Copy the records below word for word, leaving out the pictures.

START RECORDS SHOWN

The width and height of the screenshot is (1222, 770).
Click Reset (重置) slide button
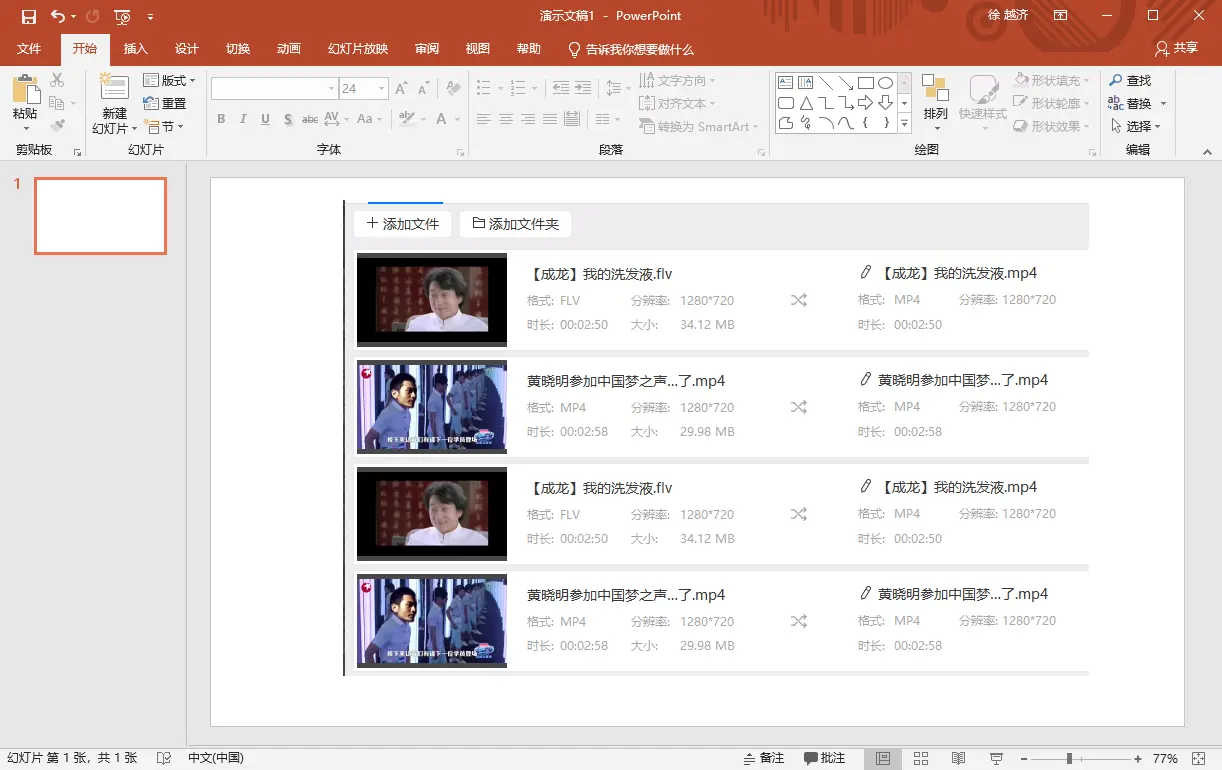pos(165,103)
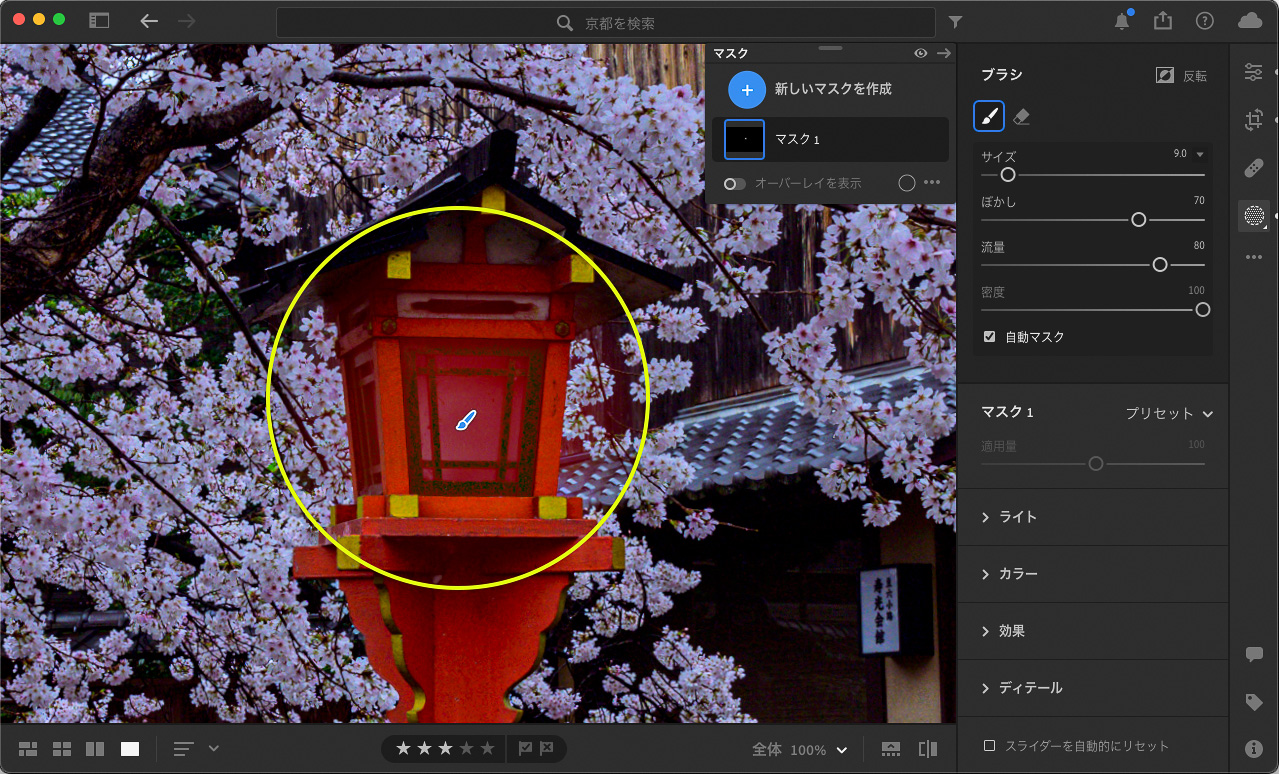Click the ぼかし slider handle

click(x=1138, y=220)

END RECORDS SHOWN

- _SOLUTION FOR THIS TASK_
The width and height of the screenshot is (1222, 770).
Click Reset (重置) slide button
pos(165,103)
Click the ぼかし slider handle

click(x=1138, y=220)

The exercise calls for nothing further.